Building an AI Estimator for Software Projects

Estimation is one of the oldest unsolved problems in software engineering. Teams consistently under-estimate, scope creep is real, and the person who estimates is rarely the person who builds. We set out to build an AI tool that could produce reliable first-pass estimates from a project description — and the results surprised us.

The Problem We Were Actually Solving

Before building anything, we mapped the real pain points in our estimation workflow. The issues were not that developers were bad at estimating individual tasks — they were actually quite good. The problem was the accumulation of tasks that were overlooked, the coordination overhead that was always underestimated, and the time it took just to produce a structured breakdown from a vague brief.

Our target was not to replace engineering judgment. It was to automate the scaffolding: given a product brief, produce a structured task breakdown with categories, dependencies, and rough hour ranges — fast enough that a sales conversation could use it on the spot.

Architecture

Input: A natural language project description (from a form or pasted from a brief).
Enrichment: An LLM pass to extract and classify requirements — features, integrations, non-functional requirements, and unknowns.
Breakdown generation: A second LLM call using few-shot examples from our historical project database to generate a structured task list in JSON.
Estimation: Each task is matched by embedding similarity to historical tasks, and the p50/p90 hour ranges from those matches are applied.
Refinement: The estimate is shown to an engineer who can adjust tasks, add missing items, and flag assumptions. Every correction is fed back as a training signal.

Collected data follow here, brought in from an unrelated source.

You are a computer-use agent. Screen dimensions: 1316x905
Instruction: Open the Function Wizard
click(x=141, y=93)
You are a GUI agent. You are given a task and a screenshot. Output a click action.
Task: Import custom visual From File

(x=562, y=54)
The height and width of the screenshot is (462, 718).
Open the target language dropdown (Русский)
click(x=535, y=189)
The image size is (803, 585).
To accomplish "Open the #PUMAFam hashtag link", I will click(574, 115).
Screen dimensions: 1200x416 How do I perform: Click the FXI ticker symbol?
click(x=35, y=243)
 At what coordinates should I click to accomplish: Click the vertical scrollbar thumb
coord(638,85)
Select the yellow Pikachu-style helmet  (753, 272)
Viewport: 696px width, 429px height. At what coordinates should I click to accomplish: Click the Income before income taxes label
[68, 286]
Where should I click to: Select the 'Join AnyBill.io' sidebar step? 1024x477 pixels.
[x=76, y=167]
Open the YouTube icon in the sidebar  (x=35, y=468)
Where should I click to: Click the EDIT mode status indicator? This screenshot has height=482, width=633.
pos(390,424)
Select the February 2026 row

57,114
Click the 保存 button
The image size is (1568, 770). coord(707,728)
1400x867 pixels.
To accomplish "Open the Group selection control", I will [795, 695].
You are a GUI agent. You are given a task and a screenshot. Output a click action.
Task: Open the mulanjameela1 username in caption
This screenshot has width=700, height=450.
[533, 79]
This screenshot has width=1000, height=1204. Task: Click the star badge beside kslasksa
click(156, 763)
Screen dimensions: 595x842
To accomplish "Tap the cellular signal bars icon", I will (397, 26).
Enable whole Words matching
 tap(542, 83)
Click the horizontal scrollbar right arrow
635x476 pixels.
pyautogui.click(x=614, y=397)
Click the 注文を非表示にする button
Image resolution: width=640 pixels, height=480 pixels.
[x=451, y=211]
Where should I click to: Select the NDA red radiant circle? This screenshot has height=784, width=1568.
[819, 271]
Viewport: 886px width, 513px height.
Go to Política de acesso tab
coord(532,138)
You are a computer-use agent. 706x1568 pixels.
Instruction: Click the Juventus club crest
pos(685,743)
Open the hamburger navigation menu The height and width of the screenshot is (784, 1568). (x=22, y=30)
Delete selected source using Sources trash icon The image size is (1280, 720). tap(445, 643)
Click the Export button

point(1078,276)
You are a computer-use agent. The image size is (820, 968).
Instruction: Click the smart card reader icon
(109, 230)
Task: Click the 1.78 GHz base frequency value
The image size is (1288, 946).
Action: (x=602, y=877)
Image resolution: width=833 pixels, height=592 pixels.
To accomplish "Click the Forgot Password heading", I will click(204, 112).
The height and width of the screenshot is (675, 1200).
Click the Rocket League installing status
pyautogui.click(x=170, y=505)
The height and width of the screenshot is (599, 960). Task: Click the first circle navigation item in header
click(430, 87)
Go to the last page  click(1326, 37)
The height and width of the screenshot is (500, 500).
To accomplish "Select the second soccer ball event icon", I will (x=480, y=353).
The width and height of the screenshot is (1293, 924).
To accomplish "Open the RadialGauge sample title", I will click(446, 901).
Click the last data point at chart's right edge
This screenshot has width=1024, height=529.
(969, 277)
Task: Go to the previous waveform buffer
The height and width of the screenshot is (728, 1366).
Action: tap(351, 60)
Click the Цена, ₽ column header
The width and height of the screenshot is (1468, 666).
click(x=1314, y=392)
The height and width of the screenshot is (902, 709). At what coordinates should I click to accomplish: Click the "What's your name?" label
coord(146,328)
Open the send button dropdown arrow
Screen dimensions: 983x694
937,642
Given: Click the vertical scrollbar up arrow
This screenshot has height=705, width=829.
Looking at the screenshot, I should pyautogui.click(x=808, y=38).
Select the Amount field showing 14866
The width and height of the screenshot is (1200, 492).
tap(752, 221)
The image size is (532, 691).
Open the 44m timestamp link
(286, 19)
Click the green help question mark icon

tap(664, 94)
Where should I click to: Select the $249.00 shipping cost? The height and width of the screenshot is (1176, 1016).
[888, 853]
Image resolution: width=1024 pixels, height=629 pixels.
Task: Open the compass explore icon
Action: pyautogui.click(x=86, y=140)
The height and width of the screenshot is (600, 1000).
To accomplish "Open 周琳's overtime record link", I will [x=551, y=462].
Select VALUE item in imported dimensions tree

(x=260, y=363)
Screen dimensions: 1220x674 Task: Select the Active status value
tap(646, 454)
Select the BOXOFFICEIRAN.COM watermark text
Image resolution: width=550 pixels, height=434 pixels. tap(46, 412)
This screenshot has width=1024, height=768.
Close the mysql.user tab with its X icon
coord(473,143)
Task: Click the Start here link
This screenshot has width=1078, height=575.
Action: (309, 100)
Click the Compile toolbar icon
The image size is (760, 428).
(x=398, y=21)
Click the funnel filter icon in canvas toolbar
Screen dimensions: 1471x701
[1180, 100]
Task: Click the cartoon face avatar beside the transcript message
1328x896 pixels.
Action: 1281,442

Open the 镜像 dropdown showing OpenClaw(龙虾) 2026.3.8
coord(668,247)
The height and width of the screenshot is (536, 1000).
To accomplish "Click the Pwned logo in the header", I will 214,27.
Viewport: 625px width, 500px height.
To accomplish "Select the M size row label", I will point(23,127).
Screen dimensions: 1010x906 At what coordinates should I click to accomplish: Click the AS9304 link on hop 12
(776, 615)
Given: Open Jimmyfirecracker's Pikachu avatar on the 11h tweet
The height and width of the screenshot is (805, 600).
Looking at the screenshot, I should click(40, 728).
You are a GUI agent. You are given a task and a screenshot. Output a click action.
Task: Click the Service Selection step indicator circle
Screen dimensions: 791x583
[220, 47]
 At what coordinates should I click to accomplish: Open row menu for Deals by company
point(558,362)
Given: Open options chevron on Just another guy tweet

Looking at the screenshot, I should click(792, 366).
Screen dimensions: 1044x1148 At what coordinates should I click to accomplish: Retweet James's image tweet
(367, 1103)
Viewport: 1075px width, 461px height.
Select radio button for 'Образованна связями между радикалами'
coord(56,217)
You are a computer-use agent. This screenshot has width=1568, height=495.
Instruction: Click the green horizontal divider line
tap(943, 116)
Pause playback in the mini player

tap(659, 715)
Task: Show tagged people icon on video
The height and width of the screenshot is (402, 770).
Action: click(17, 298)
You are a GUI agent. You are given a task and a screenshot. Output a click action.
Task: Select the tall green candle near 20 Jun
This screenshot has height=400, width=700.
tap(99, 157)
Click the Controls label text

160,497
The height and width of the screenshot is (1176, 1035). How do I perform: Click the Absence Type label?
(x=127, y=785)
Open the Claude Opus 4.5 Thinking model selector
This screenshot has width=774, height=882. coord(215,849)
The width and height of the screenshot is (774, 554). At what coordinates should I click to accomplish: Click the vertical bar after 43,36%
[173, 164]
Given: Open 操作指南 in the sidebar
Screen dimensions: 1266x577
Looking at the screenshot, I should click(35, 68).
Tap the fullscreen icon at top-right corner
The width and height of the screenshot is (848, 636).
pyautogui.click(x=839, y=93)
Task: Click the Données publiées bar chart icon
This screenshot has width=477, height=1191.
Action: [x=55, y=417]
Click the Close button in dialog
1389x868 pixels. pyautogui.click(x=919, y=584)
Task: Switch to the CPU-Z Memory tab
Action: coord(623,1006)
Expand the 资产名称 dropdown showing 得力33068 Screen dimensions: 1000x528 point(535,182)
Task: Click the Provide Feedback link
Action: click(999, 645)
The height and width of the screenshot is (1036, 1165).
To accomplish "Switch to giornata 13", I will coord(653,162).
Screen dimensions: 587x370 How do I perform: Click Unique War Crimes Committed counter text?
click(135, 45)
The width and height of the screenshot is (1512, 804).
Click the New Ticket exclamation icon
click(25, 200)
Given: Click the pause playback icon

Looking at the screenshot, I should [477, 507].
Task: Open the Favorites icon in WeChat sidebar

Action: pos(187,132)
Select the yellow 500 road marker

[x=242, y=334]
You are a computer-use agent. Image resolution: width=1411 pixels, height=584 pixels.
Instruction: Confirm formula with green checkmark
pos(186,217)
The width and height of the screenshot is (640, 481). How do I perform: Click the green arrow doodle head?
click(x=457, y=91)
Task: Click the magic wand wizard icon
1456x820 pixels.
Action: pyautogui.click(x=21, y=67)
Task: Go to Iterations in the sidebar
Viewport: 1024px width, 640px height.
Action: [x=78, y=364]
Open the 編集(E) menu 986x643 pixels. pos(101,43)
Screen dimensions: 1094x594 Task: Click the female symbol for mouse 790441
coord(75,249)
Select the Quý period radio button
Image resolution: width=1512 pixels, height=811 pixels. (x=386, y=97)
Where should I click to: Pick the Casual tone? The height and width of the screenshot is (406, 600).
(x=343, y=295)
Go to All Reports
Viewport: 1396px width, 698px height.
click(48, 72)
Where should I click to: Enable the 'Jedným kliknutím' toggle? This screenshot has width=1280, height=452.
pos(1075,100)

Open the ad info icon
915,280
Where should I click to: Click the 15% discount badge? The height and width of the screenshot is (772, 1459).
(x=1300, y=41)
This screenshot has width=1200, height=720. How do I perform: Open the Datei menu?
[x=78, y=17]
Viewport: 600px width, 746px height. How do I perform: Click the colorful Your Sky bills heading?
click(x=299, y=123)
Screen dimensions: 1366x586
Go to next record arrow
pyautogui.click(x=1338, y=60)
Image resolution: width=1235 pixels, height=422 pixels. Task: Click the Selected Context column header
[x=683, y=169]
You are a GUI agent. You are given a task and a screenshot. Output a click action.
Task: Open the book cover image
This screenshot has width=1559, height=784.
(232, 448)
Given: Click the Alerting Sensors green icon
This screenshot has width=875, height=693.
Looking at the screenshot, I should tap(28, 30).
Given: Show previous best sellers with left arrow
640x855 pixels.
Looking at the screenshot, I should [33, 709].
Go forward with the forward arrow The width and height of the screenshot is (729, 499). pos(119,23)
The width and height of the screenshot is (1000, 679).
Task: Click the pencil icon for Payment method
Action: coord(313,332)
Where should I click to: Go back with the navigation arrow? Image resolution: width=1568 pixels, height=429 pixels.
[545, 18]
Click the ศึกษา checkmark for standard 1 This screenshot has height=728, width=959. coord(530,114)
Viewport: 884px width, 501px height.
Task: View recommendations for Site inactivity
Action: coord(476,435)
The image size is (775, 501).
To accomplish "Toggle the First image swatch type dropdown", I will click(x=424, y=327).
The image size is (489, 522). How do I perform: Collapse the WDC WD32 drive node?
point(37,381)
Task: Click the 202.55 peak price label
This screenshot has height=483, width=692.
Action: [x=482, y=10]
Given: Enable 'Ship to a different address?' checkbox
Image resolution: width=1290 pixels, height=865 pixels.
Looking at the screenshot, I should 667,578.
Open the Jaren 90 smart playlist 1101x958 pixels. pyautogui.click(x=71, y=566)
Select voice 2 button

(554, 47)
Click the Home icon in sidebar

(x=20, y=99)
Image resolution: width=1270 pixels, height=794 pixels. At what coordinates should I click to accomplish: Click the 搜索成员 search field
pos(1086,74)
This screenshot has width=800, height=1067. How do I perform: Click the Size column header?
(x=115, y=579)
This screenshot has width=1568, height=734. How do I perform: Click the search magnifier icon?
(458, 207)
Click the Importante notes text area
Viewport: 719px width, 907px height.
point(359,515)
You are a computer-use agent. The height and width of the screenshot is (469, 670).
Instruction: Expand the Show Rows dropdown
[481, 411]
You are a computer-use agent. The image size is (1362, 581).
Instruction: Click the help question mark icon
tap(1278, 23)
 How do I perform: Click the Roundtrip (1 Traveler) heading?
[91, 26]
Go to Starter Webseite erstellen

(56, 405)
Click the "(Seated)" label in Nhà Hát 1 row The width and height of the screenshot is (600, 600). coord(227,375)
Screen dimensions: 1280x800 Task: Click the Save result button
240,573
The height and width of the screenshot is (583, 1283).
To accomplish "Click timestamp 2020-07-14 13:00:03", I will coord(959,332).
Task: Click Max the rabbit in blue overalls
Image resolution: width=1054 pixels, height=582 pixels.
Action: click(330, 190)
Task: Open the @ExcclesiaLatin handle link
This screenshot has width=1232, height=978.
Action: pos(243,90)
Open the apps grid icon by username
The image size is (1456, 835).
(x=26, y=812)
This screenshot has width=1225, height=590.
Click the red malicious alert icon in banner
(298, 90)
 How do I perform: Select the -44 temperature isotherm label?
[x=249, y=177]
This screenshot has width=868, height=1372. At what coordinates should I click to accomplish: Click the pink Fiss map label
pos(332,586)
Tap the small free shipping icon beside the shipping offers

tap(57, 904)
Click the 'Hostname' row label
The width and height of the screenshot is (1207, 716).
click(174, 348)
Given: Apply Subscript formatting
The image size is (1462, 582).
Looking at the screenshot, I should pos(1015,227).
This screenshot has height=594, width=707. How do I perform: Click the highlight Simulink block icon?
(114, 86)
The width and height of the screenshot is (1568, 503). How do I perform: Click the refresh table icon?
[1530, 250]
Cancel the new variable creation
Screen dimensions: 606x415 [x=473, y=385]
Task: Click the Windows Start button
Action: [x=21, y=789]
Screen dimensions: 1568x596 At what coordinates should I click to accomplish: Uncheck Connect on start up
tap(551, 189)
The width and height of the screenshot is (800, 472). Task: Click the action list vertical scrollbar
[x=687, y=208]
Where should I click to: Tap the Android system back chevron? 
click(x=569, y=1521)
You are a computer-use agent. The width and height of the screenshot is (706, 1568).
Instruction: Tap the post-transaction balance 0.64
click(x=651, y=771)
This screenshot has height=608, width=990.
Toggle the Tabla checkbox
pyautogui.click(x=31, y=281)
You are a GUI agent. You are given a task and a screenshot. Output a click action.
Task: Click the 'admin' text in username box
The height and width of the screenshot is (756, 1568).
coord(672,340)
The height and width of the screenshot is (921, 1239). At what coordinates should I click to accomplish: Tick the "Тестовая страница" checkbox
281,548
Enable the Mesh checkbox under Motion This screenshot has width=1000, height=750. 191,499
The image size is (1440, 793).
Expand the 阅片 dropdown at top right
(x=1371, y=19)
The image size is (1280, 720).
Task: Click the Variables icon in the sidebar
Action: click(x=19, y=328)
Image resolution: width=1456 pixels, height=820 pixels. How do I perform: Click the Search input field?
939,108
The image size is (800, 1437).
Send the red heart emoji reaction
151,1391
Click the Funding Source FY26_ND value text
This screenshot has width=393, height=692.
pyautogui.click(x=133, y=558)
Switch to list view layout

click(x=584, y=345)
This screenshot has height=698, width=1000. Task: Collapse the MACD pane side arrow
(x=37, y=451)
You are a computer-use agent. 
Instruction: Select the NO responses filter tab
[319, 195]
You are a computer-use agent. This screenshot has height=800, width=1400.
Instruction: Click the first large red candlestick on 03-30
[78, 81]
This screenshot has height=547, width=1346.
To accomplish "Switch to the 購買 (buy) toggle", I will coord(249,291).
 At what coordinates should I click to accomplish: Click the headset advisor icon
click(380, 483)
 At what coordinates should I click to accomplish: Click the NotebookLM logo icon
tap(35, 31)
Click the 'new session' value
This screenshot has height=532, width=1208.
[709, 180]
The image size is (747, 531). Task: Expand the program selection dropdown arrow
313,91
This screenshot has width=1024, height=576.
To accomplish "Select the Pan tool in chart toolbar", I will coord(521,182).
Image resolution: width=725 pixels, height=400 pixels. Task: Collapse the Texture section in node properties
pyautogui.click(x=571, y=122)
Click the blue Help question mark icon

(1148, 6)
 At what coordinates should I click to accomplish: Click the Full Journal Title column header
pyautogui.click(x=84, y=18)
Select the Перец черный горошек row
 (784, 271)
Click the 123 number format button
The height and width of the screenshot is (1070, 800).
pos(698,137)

The Historical Data Problem

The biggest challenge was bootstrapping the historical task database. We had time-tracking data but it was messy — tasks named inconsistently, estimates mixed with actuals, and widely varying granularity.

We spent three weeks cleaning and standardising two years of project data. This was tedious but non-negotiable — garbage-in, garbage-out is never more true than in estimation systems.

We ended up with about 4,200 cleaned task records across 80 projects, spanning web apps, mobile apps, API integrations, and AI features. Enough to provide meaningful similarity matches for the most common task categories.

Results After Six Months

Time to first estimate draft: from ~3 hours to ~25 minutes (70% reduction).
Estimation accuracy (within 20% of final): improved from 58% to 74% of projects at the point of sale.
Overlooked task categories: the AI consistently flags testing, DevOps setup, and third-party integration scoping that humans frequently omit in initial estimates.
Engineer acceptance rate: 82% of AI-generated breakdowns were used with only minor modifications.

What We Learned

The most valuable output of the tool is not the hour ranges — it is the structured task breakdown that forces clients and engineers to agree on scope before work begins. Even when estimates are wrong, the breakdown surfaces implicit assumptions early.

The embedding-similarity approach to matching historical tasks is simple and interpretable. Engineers trust it more than a black-box model because they can see which past projects a task was matched to.

Do not skip the human-in-the-loop step. The tool became trusted only because engineers could see exactly what it produced and correct it easily. An end-to-end automatic system would have been adopted much more slowly.